REQUIRED TASK -
Find every line in the listing that contains the word "post" and copy each one out.

Items listed in a dataset -
--------------------------------
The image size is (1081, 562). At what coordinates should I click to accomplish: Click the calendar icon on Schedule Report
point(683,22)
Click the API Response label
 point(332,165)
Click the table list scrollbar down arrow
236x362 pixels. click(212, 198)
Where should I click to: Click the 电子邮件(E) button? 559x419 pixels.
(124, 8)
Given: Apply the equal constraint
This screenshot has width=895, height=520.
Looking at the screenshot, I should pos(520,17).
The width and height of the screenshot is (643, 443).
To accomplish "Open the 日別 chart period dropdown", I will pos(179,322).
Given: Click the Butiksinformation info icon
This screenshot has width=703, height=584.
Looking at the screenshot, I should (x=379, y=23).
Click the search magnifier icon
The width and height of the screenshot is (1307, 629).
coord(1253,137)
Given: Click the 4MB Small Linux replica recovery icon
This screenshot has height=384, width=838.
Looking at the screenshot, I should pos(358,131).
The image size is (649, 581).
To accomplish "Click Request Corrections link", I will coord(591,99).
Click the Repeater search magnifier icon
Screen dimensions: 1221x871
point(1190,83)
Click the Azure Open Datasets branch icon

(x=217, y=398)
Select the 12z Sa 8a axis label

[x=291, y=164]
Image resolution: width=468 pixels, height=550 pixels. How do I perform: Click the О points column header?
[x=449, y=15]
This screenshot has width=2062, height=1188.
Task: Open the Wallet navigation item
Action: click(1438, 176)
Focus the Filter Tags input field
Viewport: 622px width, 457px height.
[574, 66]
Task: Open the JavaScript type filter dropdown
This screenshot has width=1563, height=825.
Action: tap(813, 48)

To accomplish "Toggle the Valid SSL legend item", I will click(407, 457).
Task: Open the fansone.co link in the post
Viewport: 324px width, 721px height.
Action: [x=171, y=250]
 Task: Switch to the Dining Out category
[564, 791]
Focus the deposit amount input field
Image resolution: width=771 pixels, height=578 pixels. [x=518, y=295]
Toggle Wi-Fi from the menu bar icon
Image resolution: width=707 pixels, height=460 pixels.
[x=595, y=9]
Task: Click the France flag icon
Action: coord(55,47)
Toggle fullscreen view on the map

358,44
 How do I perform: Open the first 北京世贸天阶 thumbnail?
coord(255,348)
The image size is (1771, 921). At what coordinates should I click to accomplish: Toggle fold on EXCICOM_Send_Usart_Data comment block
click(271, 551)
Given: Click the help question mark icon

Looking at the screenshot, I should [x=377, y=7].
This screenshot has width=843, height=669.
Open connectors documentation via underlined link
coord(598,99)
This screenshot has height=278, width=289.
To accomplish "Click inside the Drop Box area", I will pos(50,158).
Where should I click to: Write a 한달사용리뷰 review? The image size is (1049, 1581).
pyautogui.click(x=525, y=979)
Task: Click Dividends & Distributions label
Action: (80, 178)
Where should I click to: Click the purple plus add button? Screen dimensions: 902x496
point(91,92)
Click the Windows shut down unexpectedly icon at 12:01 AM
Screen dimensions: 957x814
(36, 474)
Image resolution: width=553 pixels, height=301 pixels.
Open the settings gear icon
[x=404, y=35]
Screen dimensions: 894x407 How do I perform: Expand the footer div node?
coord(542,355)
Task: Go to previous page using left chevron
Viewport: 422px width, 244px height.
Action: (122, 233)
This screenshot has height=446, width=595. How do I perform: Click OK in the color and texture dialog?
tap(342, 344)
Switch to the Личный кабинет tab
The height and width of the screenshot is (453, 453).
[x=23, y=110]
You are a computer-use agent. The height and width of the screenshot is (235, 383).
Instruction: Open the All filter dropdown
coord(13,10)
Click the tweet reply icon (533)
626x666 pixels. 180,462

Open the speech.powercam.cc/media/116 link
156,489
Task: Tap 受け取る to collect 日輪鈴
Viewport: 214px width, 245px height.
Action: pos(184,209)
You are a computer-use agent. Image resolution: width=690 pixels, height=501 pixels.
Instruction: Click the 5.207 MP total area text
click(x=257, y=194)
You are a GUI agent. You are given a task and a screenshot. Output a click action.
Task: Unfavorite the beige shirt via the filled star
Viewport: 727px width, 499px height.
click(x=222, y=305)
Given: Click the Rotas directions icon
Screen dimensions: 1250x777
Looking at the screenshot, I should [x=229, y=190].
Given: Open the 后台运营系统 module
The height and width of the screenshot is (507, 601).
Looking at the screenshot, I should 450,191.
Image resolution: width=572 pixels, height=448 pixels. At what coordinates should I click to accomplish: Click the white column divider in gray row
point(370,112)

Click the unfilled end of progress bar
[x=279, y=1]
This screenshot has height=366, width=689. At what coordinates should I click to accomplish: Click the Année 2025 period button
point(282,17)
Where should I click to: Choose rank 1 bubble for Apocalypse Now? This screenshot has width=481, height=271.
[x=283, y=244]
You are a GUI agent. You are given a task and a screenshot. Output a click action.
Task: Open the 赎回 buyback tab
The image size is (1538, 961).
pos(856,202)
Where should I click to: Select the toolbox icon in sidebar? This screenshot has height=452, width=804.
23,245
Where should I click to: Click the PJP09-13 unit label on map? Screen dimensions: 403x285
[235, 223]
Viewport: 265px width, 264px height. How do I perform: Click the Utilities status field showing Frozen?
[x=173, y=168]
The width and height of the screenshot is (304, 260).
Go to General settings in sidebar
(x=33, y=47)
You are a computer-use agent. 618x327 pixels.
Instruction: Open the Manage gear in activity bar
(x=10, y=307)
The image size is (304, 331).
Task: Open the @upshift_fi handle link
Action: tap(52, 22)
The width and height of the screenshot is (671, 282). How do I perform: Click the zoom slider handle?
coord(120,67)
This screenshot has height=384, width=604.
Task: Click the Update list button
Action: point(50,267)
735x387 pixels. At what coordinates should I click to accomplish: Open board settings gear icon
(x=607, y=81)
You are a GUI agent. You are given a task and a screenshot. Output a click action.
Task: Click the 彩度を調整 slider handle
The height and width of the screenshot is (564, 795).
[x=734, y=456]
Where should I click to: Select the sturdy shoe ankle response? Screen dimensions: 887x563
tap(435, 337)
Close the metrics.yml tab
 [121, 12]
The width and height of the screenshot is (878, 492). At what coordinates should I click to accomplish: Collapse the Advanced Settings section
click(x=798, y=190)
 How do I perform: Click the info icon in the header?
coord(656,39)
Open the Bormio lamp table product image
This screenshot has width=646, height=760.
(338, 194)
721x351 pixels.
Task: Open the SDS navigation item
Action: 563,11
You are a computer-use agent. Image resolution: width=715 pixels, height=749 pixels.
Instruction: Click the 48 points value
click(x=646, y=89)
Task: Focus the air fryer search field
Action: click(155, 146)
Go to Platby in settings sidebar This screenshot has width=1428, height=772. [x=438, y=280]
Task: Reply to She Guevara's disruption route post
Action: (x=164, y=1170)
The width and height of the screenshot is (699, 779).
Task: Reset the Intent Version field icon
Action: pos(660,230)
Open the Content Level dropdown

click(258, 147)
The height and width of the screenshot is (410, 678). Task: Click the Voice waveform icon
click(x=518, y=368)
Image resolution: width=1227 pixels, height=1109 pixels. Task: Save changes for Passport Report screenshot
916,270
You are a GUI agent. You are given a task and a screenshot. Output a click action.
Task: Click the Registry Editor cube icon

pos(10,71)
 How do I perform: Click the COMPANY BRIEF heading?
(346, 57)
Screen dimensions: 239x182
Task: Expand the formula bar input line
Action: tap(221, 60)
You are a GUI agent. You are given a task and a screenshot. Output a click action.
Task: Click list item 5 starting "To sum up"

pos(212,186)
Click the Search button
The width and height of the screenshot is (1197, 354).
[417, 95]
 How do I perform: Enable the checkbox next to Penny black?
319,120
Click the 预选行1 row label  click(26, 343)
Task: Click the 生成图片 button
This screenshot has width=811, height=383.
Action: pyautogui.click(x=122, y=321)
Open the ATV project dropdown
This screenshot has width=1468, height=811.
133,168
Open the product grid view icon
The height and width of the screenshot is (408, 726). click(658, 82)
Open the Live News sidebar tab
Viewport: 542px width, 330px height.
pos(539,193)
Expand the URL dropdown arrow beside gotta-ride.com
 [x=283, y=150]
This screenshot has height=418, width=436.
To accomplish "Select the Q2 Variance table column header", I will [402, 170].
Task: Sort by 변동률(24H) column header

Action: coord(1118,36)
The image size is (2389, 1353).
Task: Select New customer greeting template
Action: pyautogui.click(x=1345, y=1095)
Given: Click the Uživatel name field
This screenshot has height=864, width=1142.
--------------------------------
TASK RESULT -
Task: Open the fansone.co link in the post
Task: Reply to She Guevara's disruption route post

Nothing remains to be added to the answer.